Kansas City Diaries: the 3 new rules for social video

social video

Kansas City Diaries is an exclusive article series by Natalie Pool as she goes undercover at VML’s global agency headquarters in Kansas City, USA, to find out how organic search, Snapchat and other technologies are changing the advertising and marketing industry.

Just when you get comfortable with social video, the rules change. Here are three that aren’t going anywhere anytime soon.

Don’t sacrifice quality for speed

“There is an expectation of the quality of work a brand puts out,” says Director of Integrated Production, Scott Stone, who heads up VML’s internal production team, Vault.

“Regardless of the channel it goes on, video should match consumers’ expectations.”

Of course, social video should be created for the platform it lives on but just because it’s social doesn’t mean it should stray from the standards set by TV ads and billboards.

It’s not uncommon to find a food stylist, prop stylist, producer and Creative Director in the Vault studio, working on an Instagram video or making a Facebook carousel post come to life. There are story boards and motion graphic designers and weeks of pre-production planning that go into creating 15 second videos for the likes of Kellogg’s, PepsiCo and Kimberly-Clark to name a few.

‘Regardless of the channel it goes on, video should match consumers’ expectations’

This may be the sound of your budget simultaneously shrinking and imploding. But for Scott, it’s all about working smart. Even with brands that don’t have a huge budget, the team is able to create many pieces of high quality content from one hero piece.

For example, a slick manifesto video may take weeks of planning and script writing, hours of set building and three days of filming but it can result in 50 pieces of hub content ranging from gifs and cinemagraphs to images, interviews and shorter videos that last the year.

The trick is not really a trick at all. It’s about thinking and planning ahead.

Know thy platform

I know a DOP who not that long ago would have caused grievous bodily harm at the mention of shooting video vertically (“Rookie mistake!” he yelled).
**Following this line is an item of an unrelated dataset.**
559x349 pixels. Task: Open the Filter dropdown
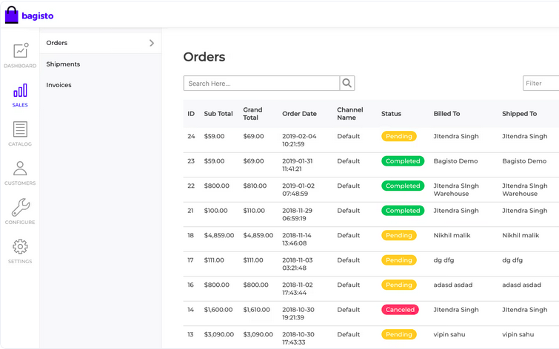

Now with the rise of Snapchat, Instagram and dependency on our smartphones, content creators need to not only accept vertical video, we need to embrace it.

(Digital shop Laundry Service reports that view rates for square videos are 28% higher than horizontal content.)

When it comes to sound and social video we know that people often watch them with the sound off — probably because they’re in a meeting and pretending to check their emails while secretly watching cat carpools, I assume.

However, that doesn’t mean your video content should get the silent treatment.

When it comes to sound and social video we know that people often watch them with the sound off

“People are intrigued when they see the volume bars bouncing on a Facebook or Twitter video,” says Scott. “They can’t help but wonder: ‘What am I missing?’”

Case in point: VML created a series of cute little Kleenex videos for Facebook, animating the Star Wars graphics on the tissue box. And the one that performed the best? The one accompanied by the sound of “pew-pew-pew”, created by the Vault team in the sound booth.

Make it. Don’t fake it

What’s perhaps most surprising is the fact the Vault team physically creates what many assume “can be done quickly in post-production”.

When the location scout couldn’t find the kitchen of the creative team’s dreams for a Wright Brand Bacon shoot, they designed and built the kitchen themselves.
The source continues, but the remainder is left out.